[Text — start]

The Swiss-based group said that there were "signs of recovery" in the so-called combined ratio – the value of the two main processing products, cocoa butter and powder, compared with the cost of the raw beans – albeit with "regional differences" in the extent of revival.

In fact, the headline combined ratio, at 3.39, was its highest level since late 2013, driven by an improvement in returns from butter, after a poor 2015-16 crop in both quality and quantity terms in Cote'd'Ivoire, the top cocoa producing country.

Antoine de Saint-Affrique, the group's chief executive, flagged "some recent recovery in the cocoa products market".

A strong iteration of the dry Harmattan wind, which blows into Cote'd'Ivoire from the Sahara, left the country in particular with a plethora of smaller beans containing weak butter concentrations.

'Challenging market'

The combined ratio has recovered from "historically low" levels, which fell below 1.8 last year, and left Barry Callebaut's cocoa division swallowing a 60% drop to SFr17.7m in operating profits in the 12 months to the end of August.

"The challenging market environment for cocoa products, and the historically low combined cocoa ratio, had a significant negative impact on profitability", the group said.

[Text — finish]
[Supplied information — start]

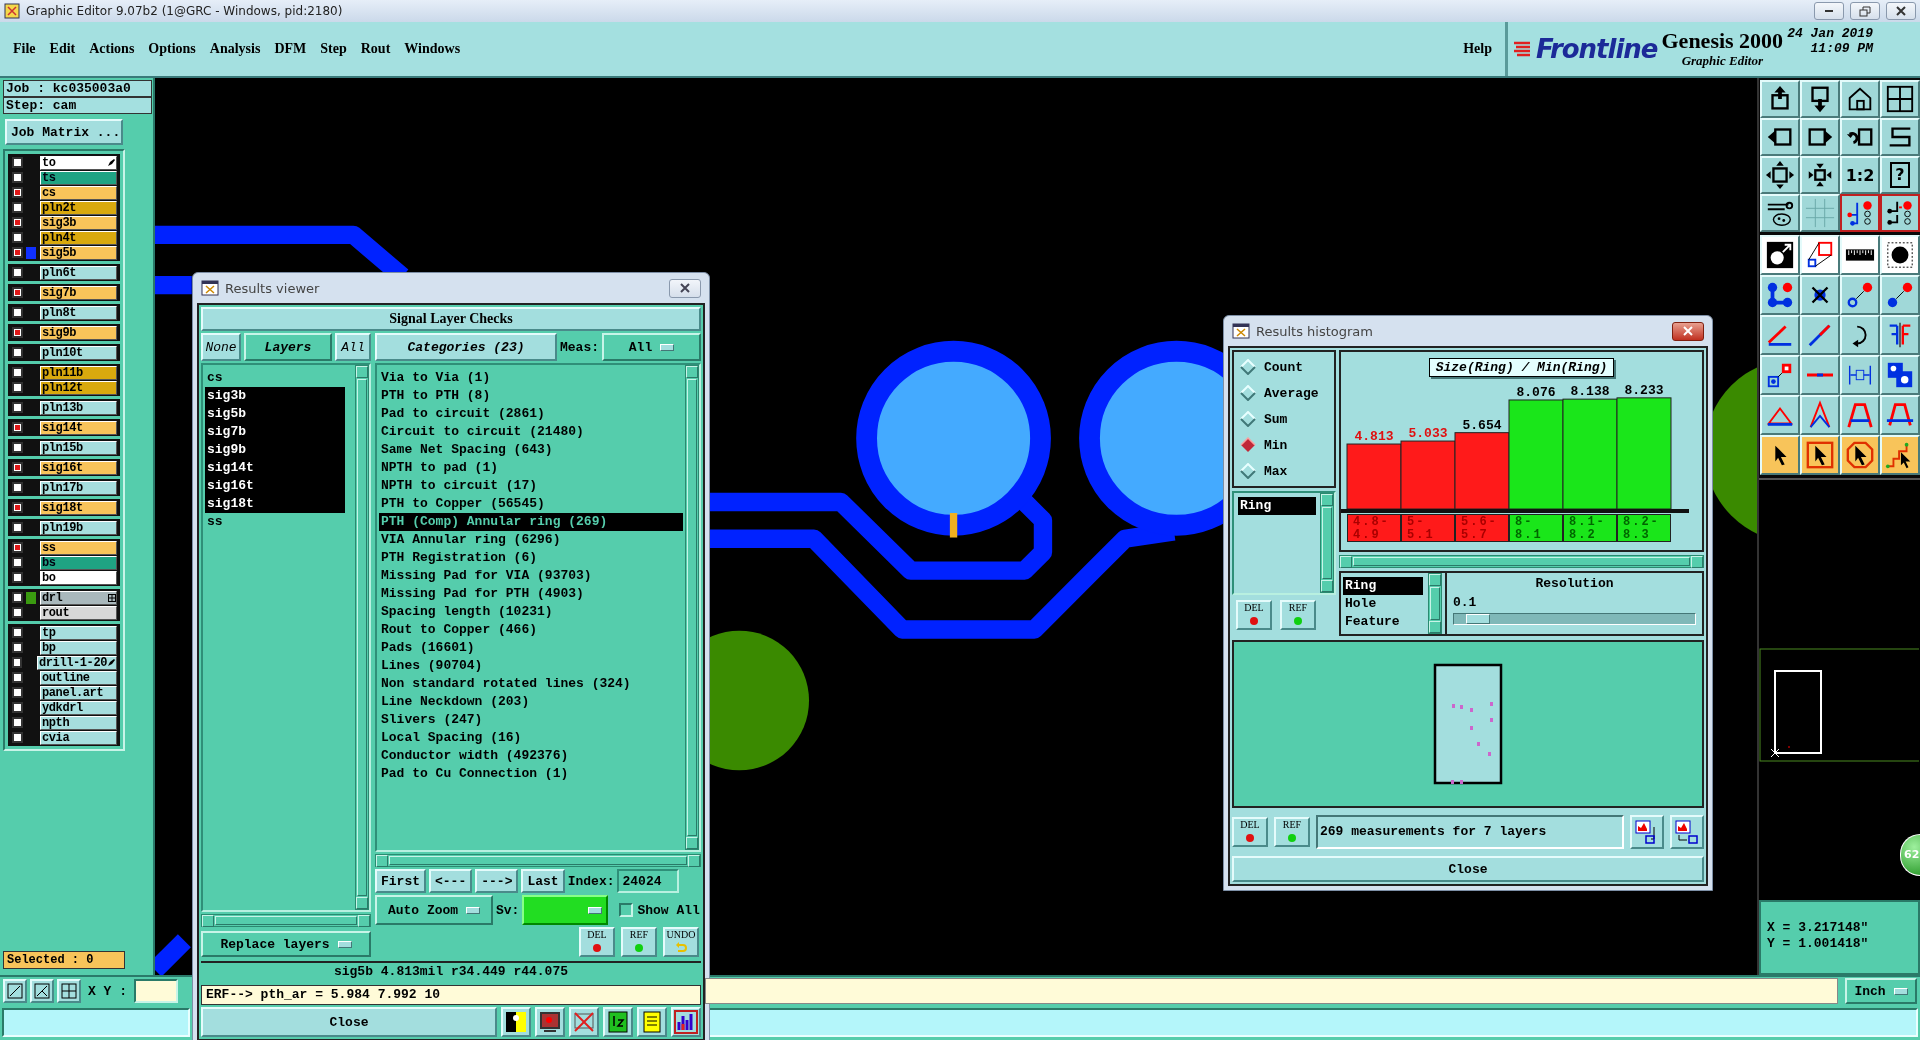 The image size is (1920, 1040). I want to click on category-item: Slivers (247), so click(531, 720).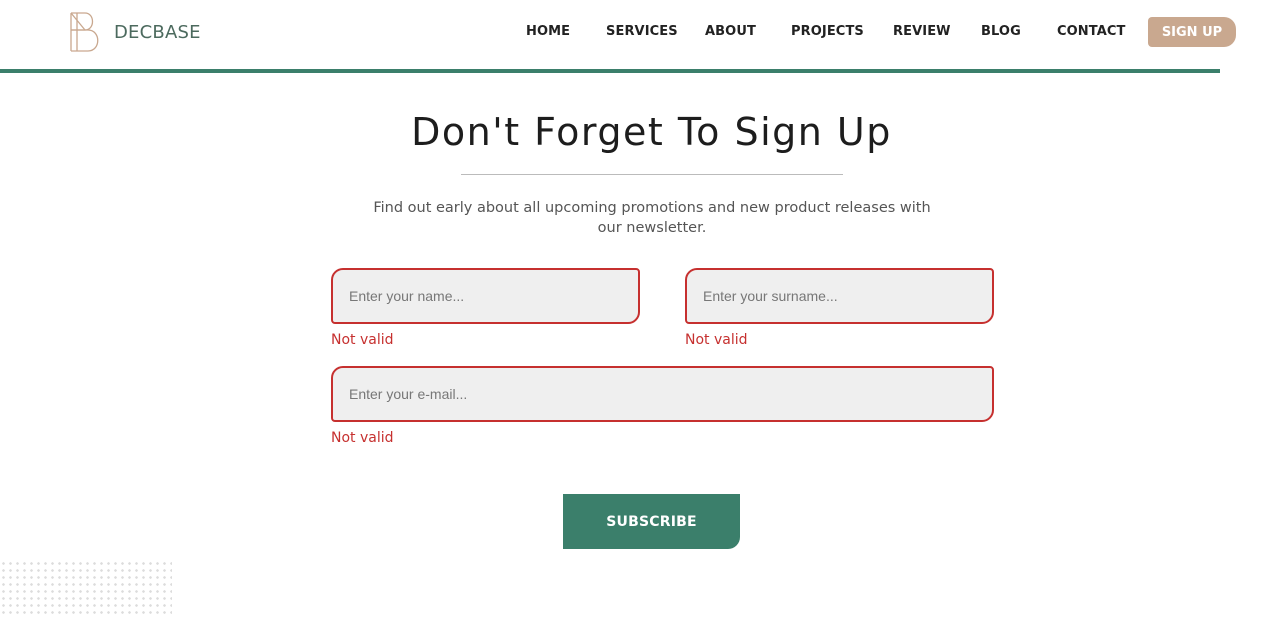 The height and width of the screenshot is (620, 1280). What do you see at coordinates (1092, 32) in the screenshot?
I see `nav-item-contact: CONTACT` at bounding box center [1092, 32].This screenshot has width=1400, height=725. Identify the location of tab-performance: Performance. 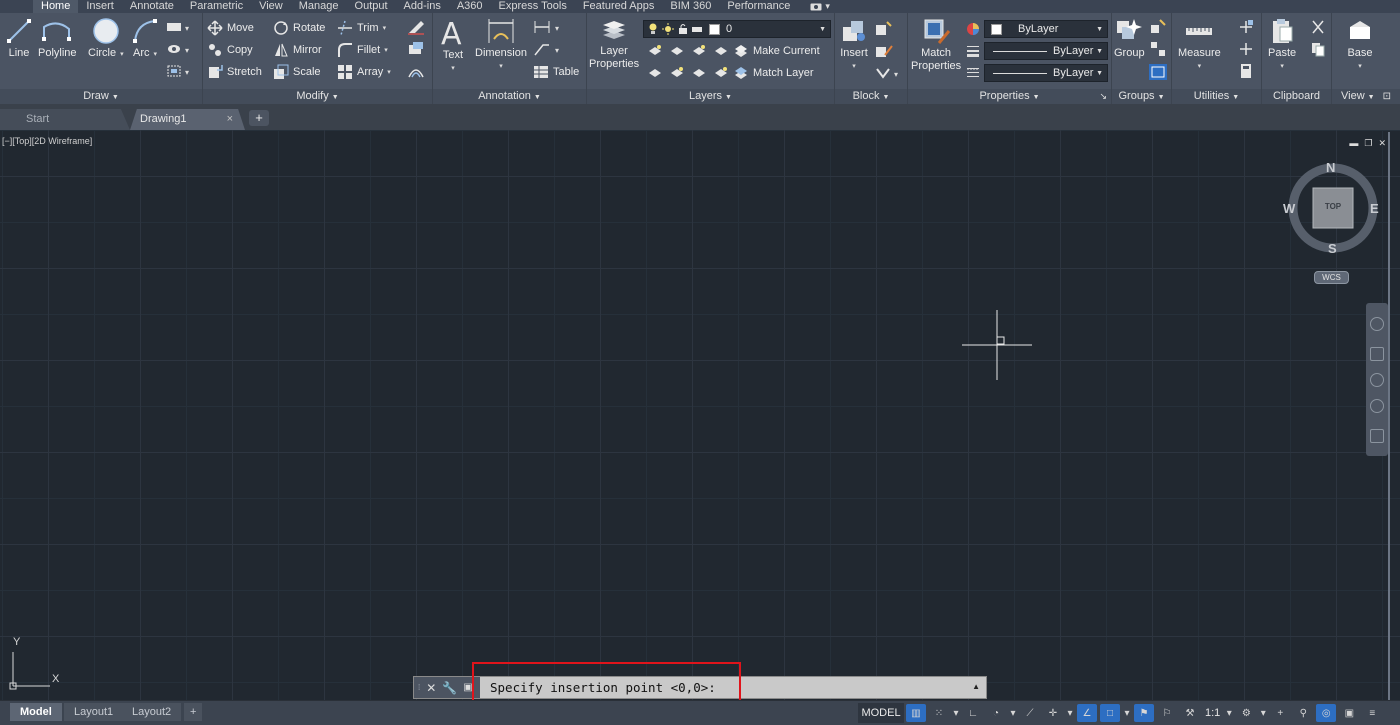
(758, 6).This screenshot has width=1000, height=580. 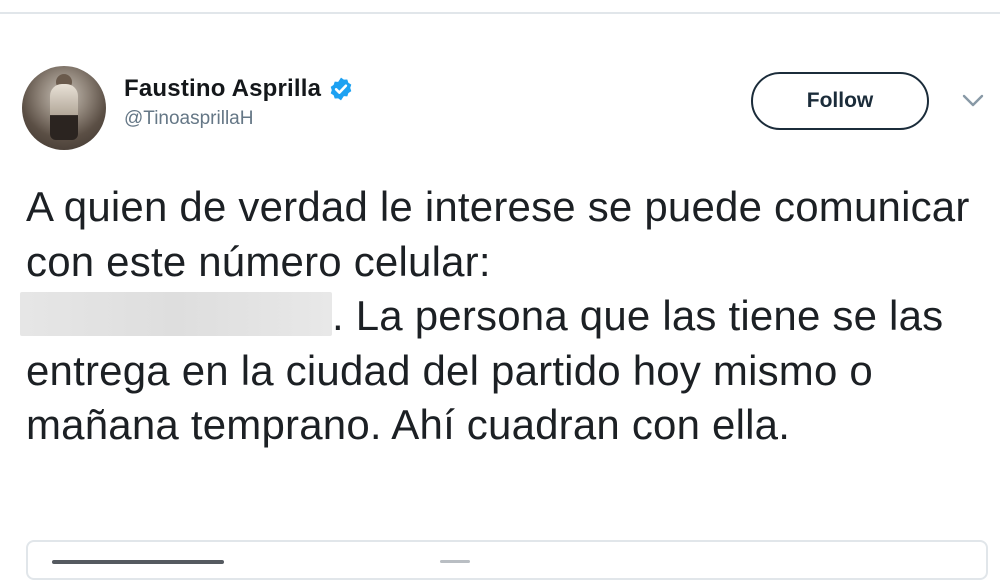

[Supplied information — finish]

From the cocoa market text above, copy the stretch from "The Swiss-based group" through "extent of revival." word for word.

#### [Task result]
The Swiss-based group said that there were "signs of recovery" in the so-called combined ratio – the value of the two main processing products, cocoa butter and powder, compared with the cost of the raw beans – albeit with "regional differences" in the extent of revival.